** Opening Stored data block **

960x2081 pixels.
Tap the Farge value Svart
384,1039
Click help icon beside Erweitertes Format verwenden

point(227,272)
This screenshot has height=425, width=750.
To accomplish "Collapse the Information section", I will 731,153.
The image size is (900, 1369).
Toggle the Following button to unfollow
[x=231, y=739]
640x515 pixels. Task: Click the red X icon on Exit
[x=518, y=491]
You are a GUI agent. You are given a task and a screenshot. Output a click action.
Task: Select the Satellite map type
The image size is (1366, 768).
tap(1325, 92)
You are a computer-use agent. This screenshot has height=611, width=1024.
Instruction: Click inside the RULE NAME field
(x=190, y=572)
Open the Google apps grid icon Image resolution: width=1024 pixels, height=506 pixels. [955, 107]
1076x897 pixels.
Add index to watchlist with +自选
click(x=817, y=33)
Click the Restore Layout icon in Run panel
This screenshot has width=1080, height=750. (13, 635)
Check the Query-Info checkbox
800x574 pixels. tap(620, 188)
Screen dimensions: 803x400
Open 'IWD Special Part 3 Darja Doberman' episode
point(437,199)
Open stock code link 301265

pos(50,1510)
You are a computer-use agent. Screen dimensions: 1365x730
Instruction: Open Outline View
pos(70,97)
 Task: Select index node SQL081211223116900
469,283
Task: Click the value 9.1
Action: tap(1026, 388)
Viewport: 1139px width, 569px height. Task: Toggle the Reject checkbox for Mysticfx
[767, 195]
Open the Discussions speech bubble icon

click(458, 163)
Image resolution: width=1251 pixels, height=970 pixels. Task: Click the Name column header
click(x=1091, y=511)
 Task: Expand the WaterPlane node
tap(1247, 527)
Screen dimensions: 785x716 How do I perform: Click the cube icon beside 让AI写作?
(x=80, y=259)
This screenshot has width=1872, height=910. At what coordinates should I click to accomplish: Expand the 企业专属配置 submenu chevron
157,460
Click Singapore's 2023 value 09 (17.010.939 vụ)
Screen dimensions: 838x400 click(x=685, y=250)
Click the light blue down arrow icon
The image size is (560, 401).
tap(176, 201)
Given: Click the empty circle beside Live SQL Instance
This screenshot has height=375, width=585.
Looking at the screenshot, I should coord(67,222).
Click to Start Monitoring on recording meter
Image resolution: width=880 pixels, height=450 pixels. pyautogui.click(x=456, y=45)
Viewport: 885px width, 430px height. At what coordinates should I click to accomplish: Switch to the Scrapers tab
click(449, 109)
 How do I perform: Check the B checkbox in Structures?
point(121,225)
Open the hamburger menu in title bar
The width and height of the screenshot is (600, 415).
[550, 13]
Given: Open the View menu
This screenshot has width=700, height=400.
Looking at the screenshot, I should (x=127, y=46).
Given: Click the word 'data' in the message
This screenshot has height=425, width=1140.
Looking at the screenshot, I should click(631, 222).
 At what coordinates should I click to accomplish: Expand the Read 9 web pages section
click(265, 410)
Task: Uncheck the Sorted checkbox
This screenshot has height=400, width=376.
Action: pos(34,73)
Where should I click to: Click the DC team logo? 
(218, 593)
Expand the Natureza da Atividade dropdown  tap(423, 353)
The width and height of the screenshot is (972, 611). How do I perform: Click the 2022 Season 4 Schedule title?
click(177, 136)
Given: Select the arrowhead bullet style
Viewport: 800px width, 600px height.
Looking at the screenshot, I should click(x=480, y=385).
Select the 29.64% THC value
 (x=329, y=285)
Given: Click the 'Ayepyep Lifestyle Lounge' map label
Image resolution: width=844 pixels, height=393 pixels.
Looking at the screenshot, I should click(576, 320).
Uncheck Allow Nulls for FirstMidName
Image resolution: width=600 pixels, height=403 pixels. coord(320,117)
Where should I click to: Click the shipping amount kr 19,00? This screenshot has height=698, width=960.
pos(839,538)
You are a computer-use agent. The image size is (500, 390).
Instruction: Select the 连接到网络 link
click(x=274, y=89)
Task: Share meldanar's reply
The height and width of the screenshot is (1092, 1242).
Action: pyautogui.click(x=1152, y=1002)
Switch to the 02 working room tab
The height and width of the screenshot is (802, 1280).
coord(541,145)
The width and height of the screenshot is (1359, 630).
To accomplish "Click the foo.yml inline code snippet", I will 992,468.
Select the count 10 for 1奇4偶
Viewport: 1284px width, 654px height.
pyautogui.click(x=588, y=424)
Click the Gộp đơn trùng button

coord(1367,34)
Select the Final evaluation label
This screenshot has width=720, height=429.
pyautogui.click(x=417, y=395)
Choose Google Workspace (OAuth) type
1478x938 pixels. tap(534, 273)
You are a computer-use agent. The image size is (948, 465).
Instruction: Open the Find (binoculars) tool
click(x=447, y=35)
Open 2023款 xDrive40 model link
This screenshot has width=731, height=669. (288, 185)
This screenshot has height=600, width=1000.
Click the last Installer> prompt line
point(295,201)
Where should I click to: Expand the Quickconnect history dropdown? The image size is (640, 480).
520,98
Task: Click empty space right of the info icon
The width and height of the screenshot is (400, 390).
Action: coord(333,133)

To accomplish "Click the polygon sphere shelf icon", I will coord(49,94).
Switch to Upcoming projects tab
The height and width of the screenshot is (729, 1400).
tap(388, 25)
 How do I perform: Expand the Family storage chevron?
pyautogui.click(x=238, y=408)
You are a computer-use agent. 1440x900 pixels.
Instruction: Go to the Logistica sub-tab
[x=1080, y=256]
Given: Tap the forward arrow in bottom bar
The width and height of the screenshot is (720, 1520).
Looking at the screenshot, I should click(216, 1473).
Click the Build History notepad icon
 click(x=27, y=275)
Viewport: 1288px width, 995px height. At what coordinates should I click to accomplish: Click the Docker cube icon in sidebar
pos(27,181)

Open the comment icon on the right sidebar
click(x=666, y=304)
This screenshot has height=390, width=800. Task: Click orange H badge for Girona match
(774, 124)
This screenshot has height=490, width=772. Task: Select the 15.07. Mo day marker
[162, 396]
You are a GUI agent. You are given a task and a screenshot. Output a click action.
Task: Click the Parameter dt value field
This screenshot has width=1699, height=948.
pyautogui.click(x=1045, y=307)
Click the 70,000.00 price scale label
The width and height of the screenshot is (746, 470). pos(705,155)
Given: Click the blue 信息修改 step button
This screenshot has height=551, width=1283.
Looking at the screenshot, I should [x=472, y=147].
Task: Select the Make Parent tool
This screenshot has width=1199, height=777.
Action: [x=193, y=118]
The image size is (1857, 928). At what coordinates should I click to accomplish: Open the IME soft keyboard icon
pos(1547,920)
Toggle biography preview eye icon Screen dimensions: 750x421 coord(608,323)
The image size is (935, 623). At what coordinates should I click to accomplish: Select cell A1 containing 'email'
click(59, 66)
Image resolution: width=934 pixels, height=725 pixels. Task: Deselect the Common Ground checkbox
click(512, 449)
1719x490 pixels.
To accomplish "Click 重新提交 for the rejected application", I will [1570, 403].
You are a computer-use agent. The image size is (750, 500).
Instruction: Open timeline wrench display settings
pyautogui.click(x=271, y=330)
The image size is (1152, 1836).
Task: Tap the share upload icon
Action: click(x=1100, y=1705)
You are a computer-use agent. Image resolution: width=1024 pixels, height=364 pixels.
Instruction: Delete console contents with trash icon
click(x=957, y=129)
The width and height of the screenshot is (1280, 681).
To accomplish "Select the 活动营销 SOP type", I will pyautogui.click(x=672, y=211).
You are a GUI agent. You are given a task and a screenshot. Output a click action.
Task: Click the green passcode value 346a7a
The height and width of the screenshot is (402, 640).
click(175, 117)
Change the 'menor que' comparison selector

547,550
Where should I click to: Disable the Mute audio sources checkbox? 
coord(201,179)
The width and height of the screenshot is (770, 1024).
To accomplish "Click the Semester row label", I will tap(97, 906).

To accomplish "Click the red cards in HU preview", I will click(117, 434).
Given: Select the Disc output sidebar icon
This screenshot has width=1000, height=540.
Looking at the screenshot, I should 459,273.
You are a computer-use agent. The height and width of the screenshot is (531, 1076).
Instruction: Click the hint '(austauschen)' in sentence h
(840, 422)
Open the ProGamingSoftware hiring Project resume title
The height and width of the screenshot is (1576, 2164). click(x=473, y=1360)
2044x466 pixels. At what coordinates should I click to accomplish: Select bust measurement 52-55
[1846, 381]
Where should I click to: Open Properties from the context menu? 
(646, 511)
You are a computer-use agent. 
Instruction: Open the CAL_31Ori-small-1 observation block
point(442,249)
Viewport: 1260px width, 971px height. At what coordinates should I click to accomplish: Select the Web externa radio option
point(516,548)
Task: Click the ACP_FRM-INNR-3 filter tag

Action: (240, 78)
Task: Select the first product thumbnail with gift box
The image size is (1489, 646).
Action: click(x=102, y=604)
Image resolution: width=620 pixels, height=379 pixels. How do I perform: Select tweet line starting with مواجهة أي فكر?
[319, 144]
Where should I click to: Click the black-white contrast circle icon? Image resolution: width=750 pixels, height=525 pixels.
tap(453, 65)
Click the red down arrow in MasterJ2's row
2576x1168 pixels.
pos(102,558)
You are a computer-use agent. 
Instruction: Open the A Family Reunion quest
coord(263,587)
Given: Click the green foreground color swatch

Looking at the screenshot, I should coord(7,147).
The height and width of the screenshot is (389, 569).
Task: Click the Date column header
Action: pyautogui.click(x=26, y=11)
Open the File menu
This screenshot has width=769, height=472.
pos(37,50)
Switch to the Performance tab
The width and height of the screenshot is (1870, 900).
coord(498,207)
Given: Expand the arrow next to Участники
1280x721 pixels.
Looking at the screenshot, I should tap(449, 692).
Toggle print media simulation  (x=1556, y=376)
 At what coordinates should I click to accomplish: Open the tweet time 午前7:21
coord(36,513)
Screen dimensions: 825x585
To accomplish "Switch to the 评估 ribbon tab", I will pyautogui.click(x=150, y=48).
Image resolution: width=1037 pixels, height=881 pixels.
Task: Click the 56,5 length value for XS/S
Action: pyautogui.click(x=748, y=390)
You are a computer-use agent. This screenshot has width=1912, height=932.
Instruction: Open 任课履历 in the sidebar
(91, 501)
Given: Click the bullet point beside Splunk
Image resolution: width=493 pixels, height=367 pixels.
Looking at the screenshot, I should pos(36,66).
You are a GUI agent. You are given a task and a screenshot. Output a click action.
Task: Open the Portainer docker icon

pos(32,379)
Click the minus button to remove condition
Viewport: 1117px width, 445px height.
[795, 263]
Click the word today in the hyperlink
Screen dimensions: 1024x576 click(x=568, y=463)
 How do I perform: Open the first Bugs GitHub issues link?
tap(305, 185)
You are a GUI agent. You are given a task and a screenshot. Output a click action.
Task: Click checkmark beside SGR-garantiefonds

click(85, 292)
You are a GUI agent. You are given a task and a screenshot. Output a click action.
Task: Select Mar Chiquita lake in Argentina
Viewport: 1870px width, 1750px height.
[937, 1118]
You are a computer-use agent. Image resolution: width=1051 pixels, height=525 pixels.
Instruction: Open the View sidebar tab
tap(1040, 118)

** Closing Stored data block **

Assigned task —
Each line above that contains the word "bullet" should be copied.

Result —
Given: Select the arrowhead bullet style
Given: Click the bullet point beside Splunk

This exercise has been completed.